Feels,Bend,Creep,Definition,Each,Finder,Grip,Rating,Indicator,Jump,DateTime
5,15,20,Apple,90,4,15,Good,15,1,2023-08-14 06:00:00
6,15,20,Banana,90,4,15,Very Good,15,1,2023-08-14 09:00:00
8,15,20,Pear,90,4,15,Poor,15,1,2023-08-14 12:00:00
12,15,20,Raspberry,90,4,15,Good,15,1,2023-08-14 15:00:00
11,15,20,Blueberry,90,4,15,Average,15,1,2023-08-14 18:00:00
8,15,20,Melon,90,4,15,Unknown,15,1,2023-08-14 18:00:00

Non-determinism

The more you prompt an LLM, the more deterministic the results. The problem is that you never really know how deterministic it is - i.e. the probability. This works for many use cases where the results can be ‘creative’.

LLM usage needs a high amount of critical thinking. Much of the cool stuff you see promoted works because it applies LLMs over publicly documented domains with well-known language and concepts. LLMs are trained on a vast corpus of this knowledge. And for many use cases, this is great - it will drive automation and productivity with low effort.

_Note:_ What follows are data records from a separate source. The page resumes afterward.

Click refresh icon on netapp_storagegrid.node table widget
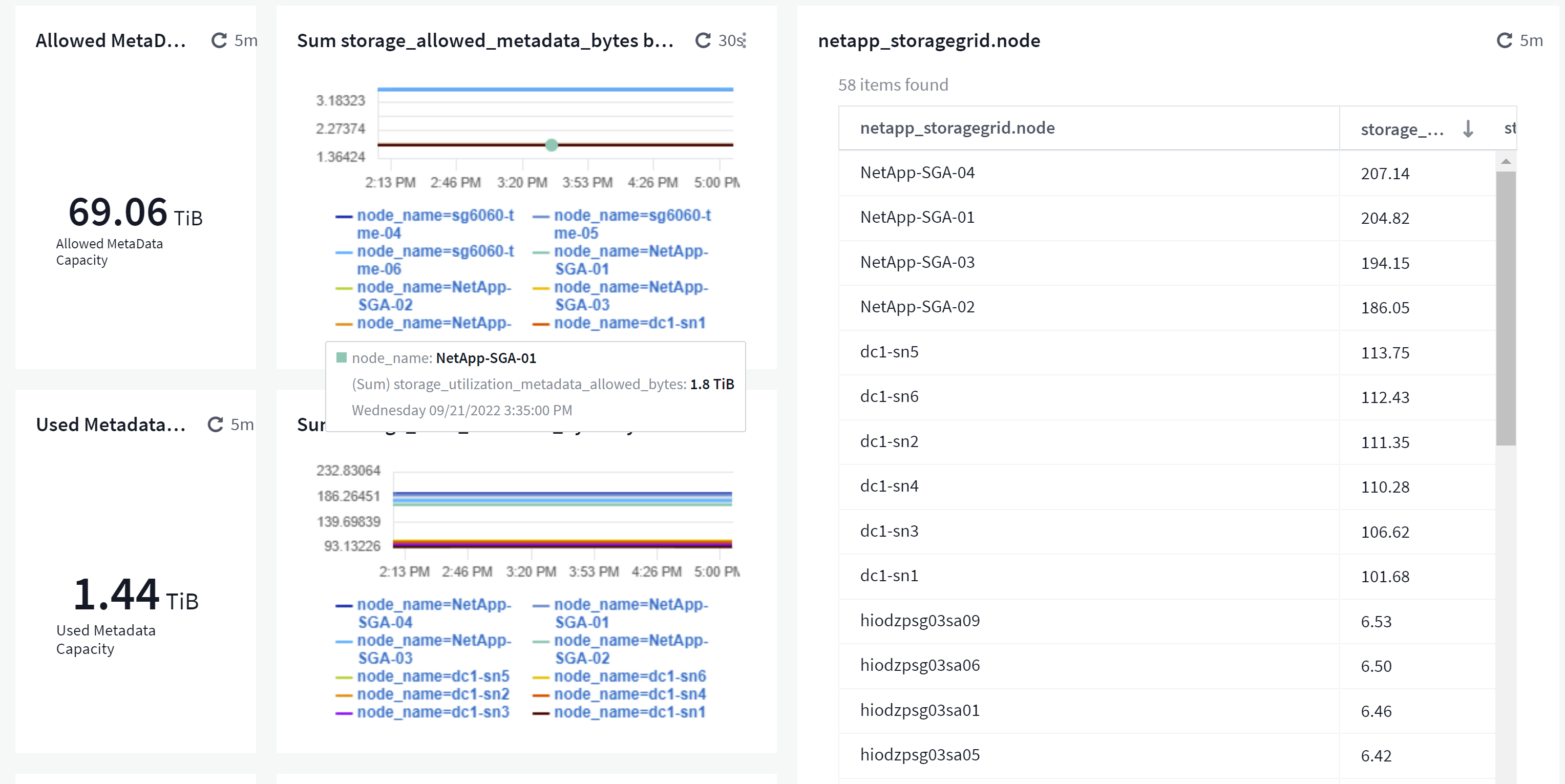 click(x=1504, y=40)
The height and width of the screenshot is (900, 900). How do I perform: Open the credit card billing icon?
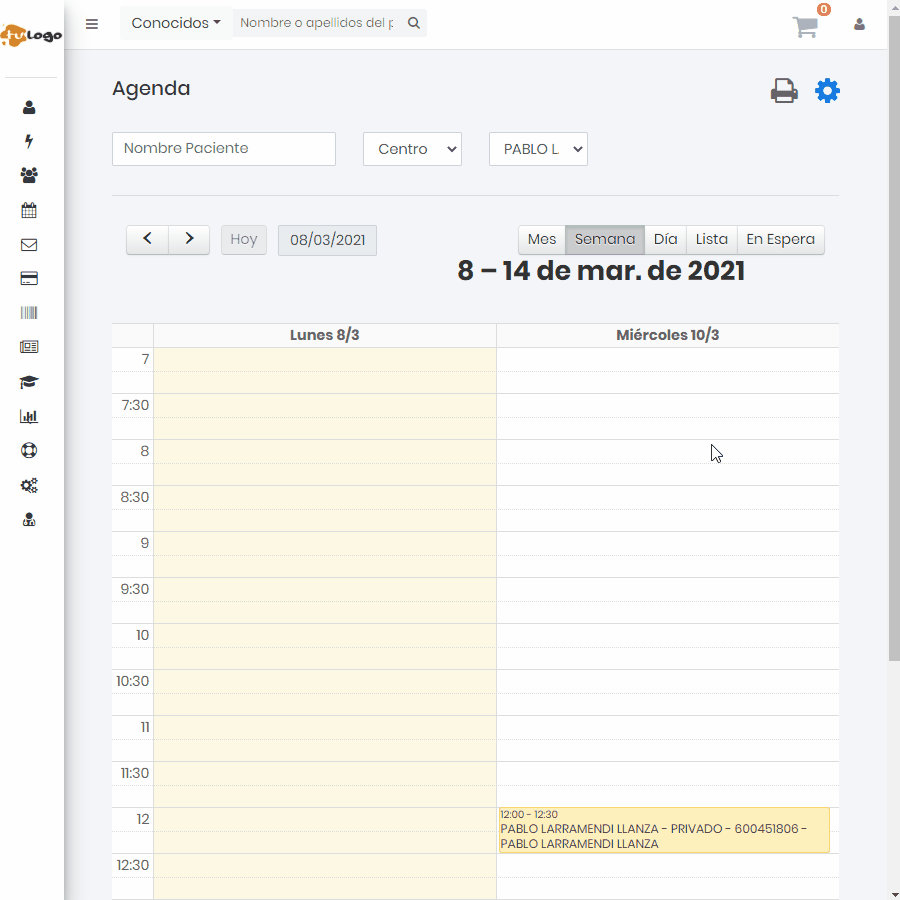pyautogui.click(x=29, y=279)
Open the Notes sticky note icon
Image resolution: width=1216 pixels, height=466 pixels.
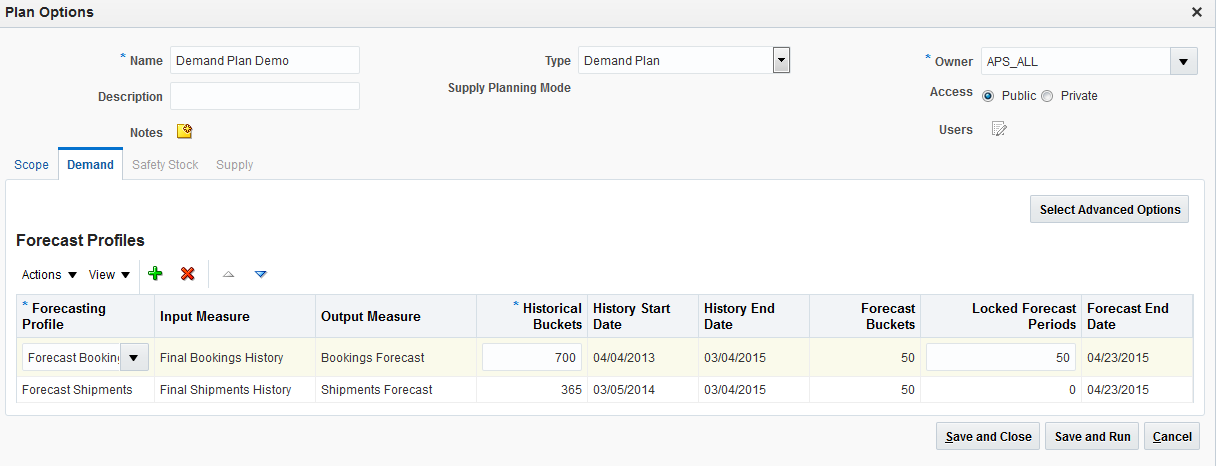click(184, 131)
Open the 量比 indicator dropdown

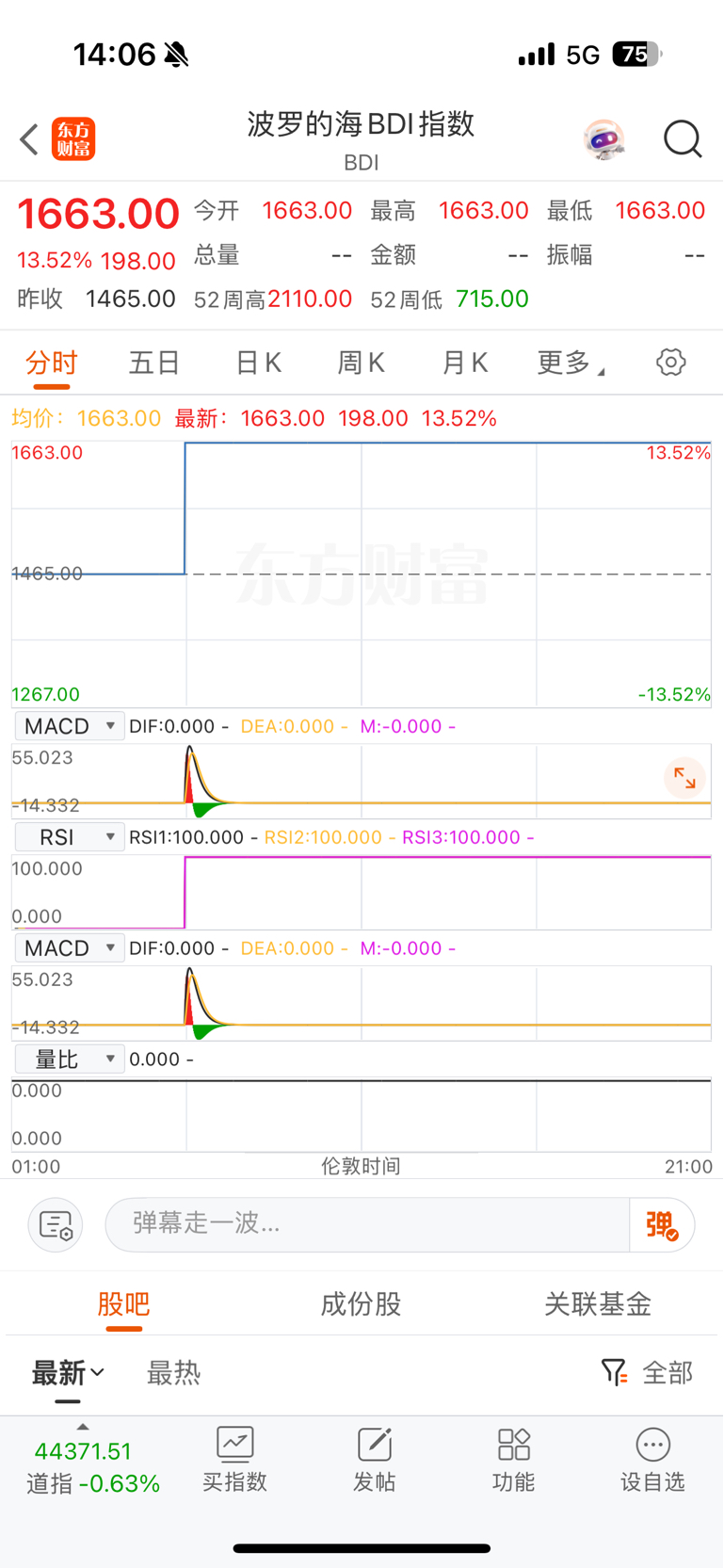tap(70, 1059)
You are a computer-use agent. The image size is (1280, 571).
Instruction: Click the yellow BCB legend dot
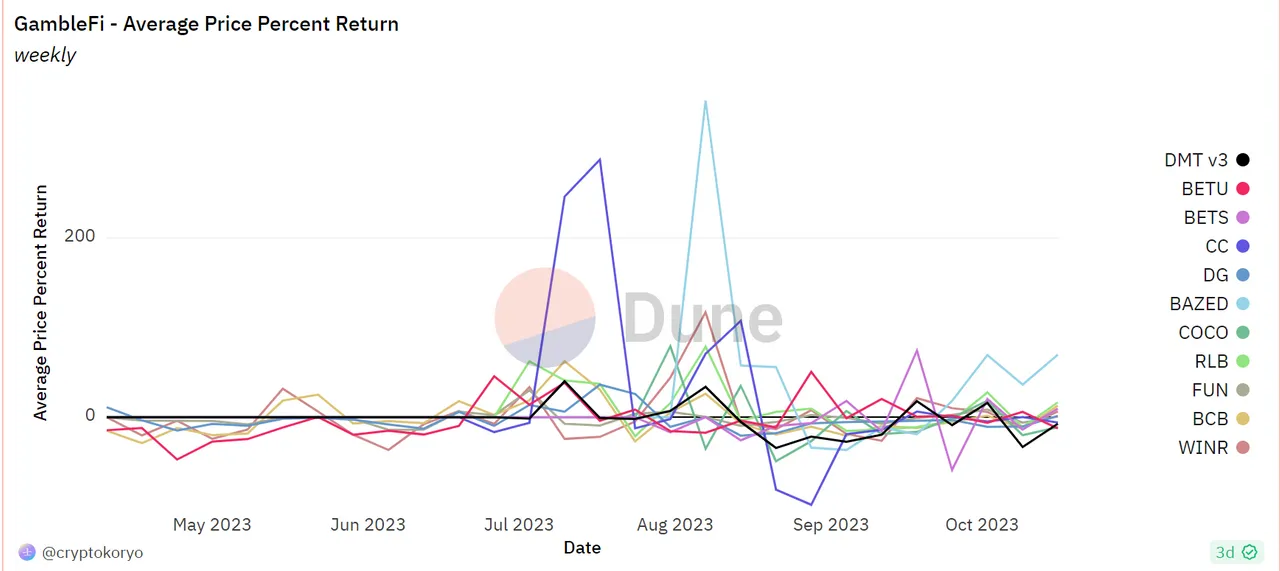point(1243,419)
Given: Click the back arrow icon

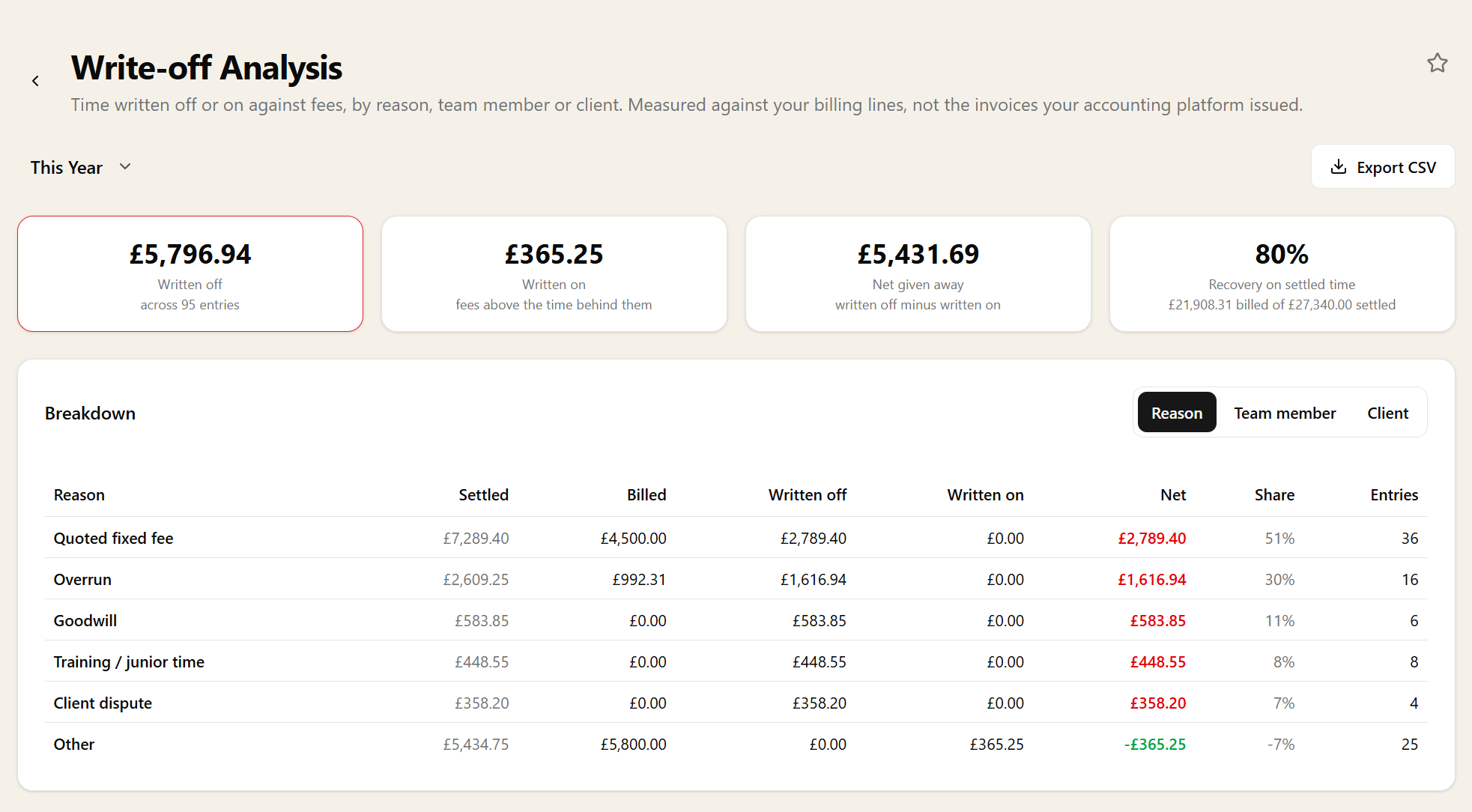Looking at the screenshot, I should (35, 81).
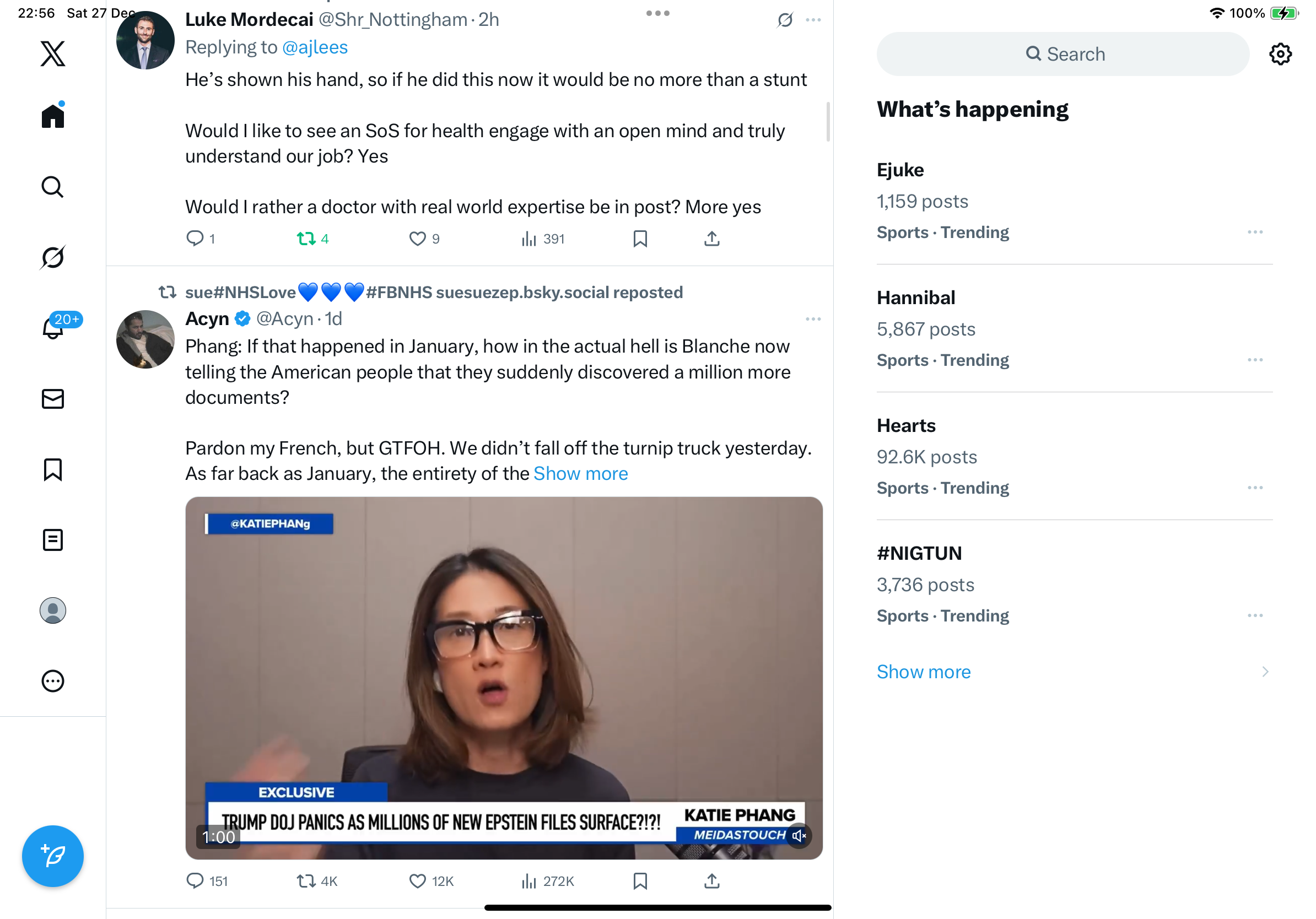Open more options for Acyn post
Screen dimensions: 1316x919
813,319
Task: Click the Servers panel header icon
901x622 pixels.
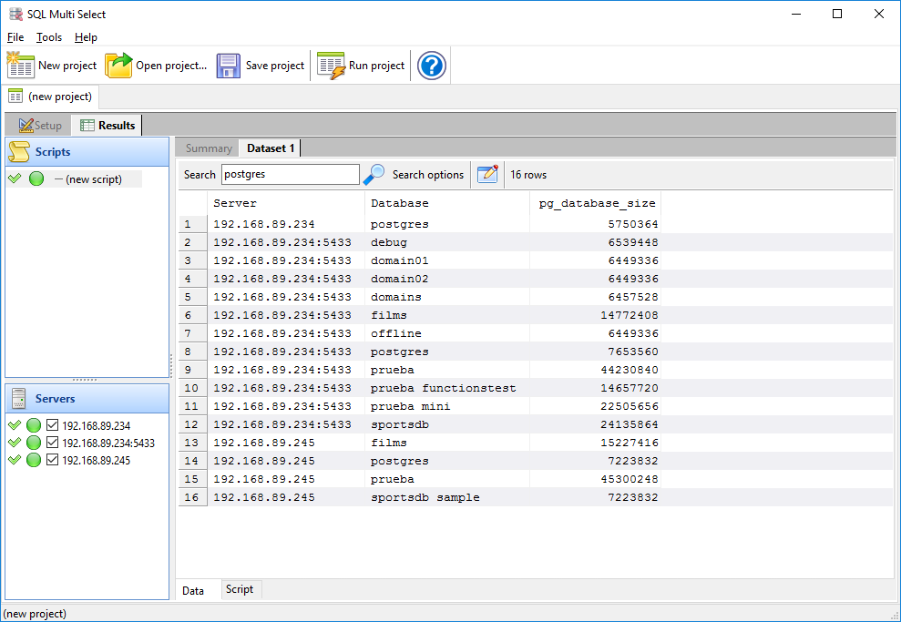Action: coord(18,399)
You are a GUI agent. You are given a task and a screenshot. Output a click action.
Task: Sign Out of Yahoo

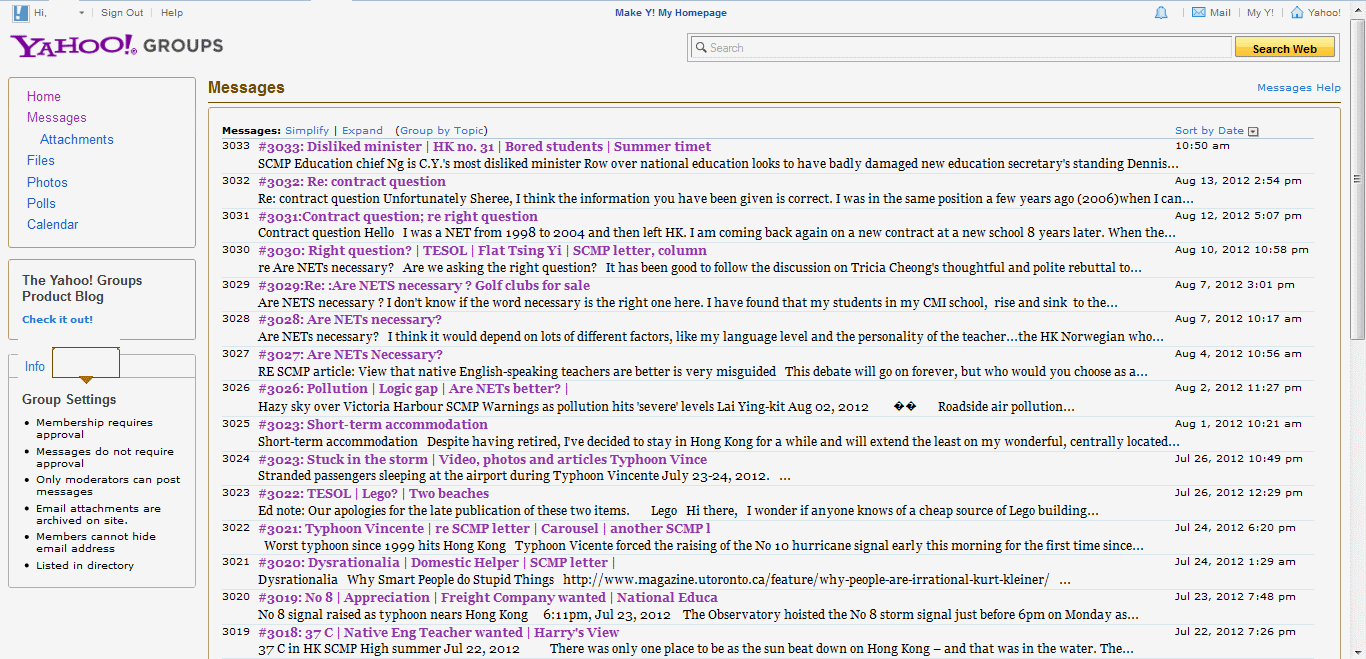coord(121,12)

A public LLM could perform less well for domain-specific things where language is more customised and contextualised. Is a dog an animal or a brand of beer? If a non-contextualised LLM incorrectly thinks it’s an animal, imagine what kind of response it could give - it may do well, it may not.

With growing context length limits, the contextualisation can be done at runtime (via the prompt) - this only goes so far. Custom domains containing large volumes of training data are better off with fine-tuning LLMs.

Conclusion

For now, though, I’ll be sticking to having transforms in deterministic code. However, a friendly LLM can certainly help me write that code. I fully expect my current understanding will get blown away as LLMs evolve.

It would be super cool to explore fine-tuning an LLM to domain-specific data and see what powerful features could result. I could also extend the transformation complexity and use a more powerful LLM like gpt-4 to see how it performs.